In fact, let’s face it. It’s a game we’ve now seen out of number 8 for two weeks now. It’s enough to make you consider him the guy that the Vikings have been waiting for. And you see it in an interception he throws, meaning Cousins has played his role perfectly, which is all these Vikings’ coaches ever wanted from him.
And Now For Something Completely Different
Outside the steak dinner Cousins served to numerous Vikings’s receivers and tens of thousands of Viking fans in US Bank Stadium yesterday afternoon, he even put a little sizzle on the table also, and it made that steak taste even better.
Late in the game, with a fourth-and-five just outside the Eagles red zone, the Vikings decided not to kick another field goal in a three-possession game with 3:20 remaining in the game. Why? Not really sure. You’d think run, kill some clock, let them have to throw the field at the end.
But no. In unorthodox fashion, Cousins goes play-action, bootleg left–which does not fool the Eagle’s linebacker–and decides to whip a rope off his back foot to none other than now Viking journeyman Laquon Treadwell at the very edge of the sideline. A dagger below the dagger already in the green-and-white jersey.
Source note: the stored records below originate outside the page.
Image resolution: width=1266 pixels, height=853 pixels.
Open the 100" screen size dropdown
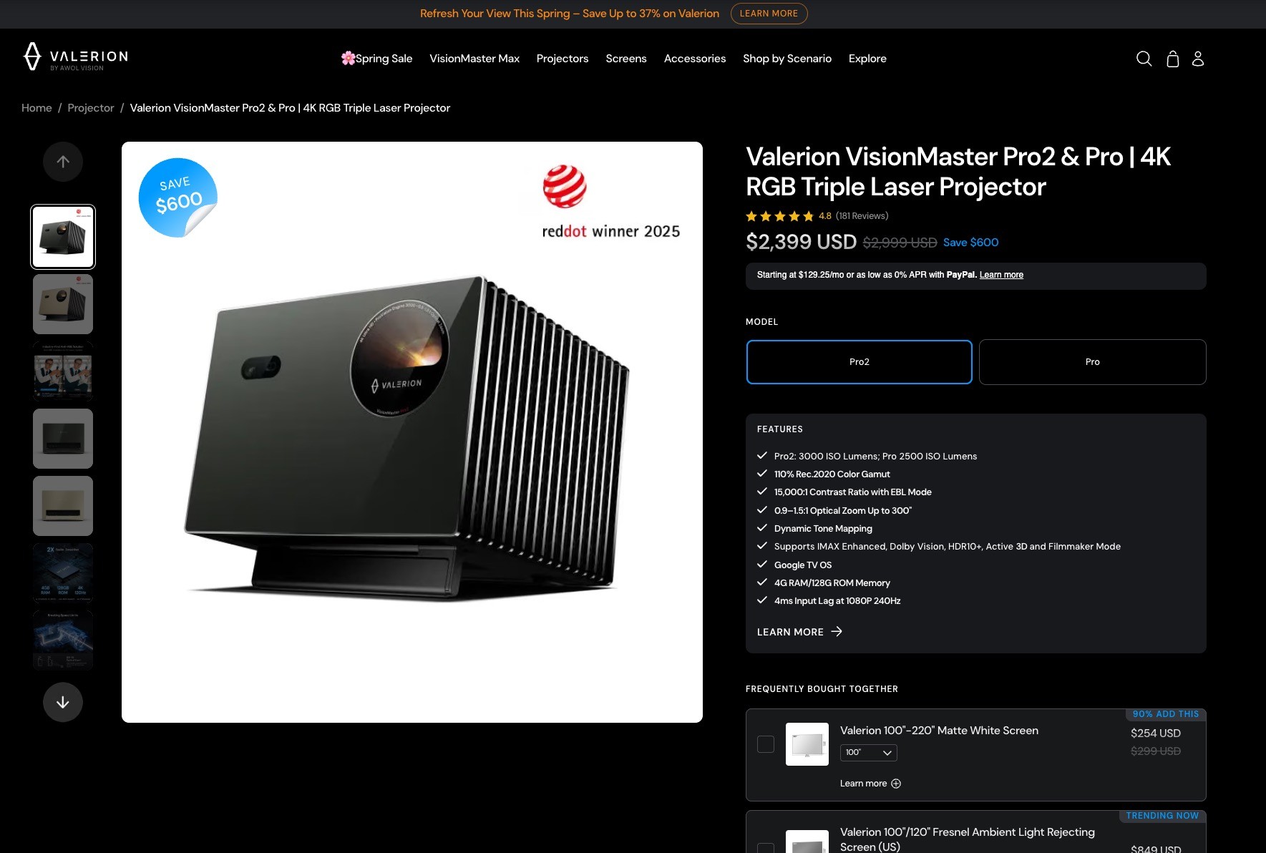(x=868, y=753)
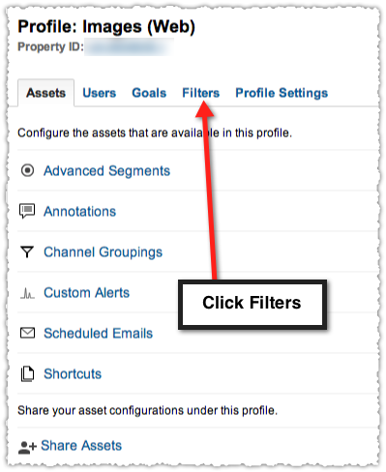This screenshot has height=472, width=386.
Task: Click the Share Assets person-plus icon
Action: (x=27, y=447)
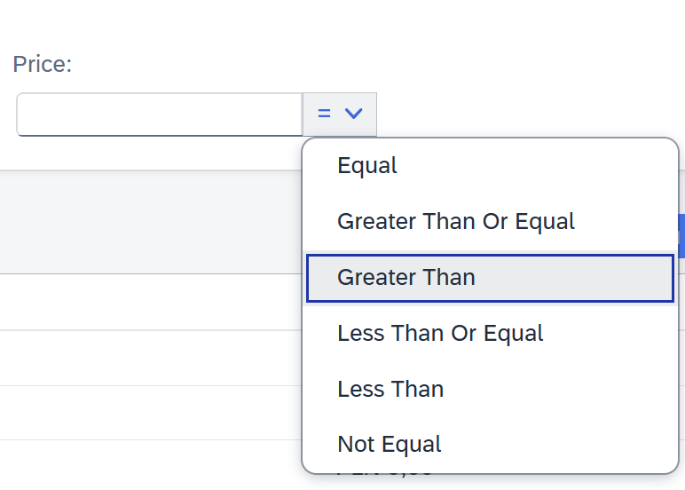This screenshot has height=490, width=685.
Task: Click the equals sign operator icon
Action: (x=325, y=115)
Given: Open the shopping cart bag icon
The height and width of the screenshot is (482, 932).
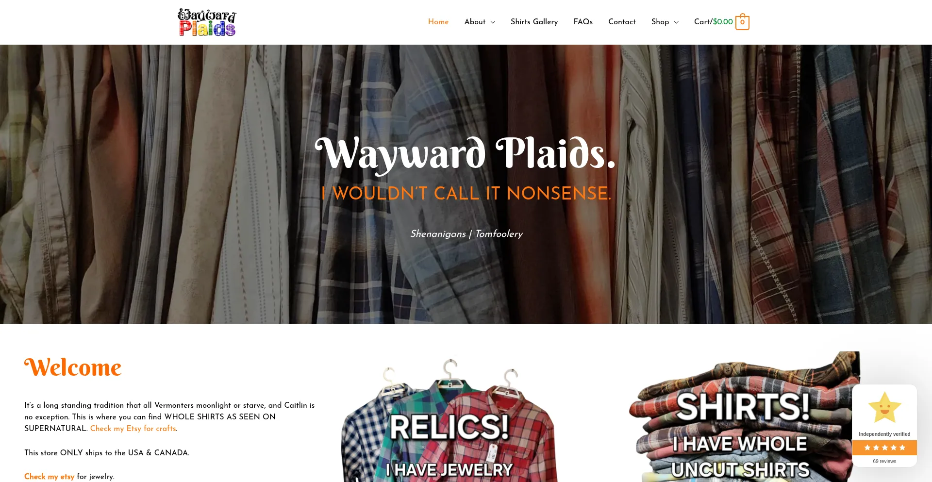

Some insult to injury? Sure. But the Philadelphia Eagles can take it. They’ve never minded doling it out.
An Impressive Reply
Whether or not Kirk Cousins had heard or was notified by the disparaging remarks made by an ex-teammate during the week (he claims he did not), it all became a wash as the Vikings’ pulled away in this game in the second half. Afterward, it became a hollow follow-up by reporters that should have just been forgotten.
Eagles QB Carson Wentz and the Eagles’ offense did make this one a contest in the third quarter–at one point looking up a mere four point Minnesota lead–but all the work they did was made a moot point by Kirk Cousins’ superlative and perfunctory performance once he got the ball back in his hands.
It was not only the best game performance of his seven and a half year career, it came at the most crucial time for this 2019 Minnesota Vikings’ team.
Critics have made it quite cleat that this quarterback was 5-27 against teams with a winning record in his career as an NFL starter.
It’s true you can’t argue with facts, but Kirk Cousins just made that record 6-27–with a bullet.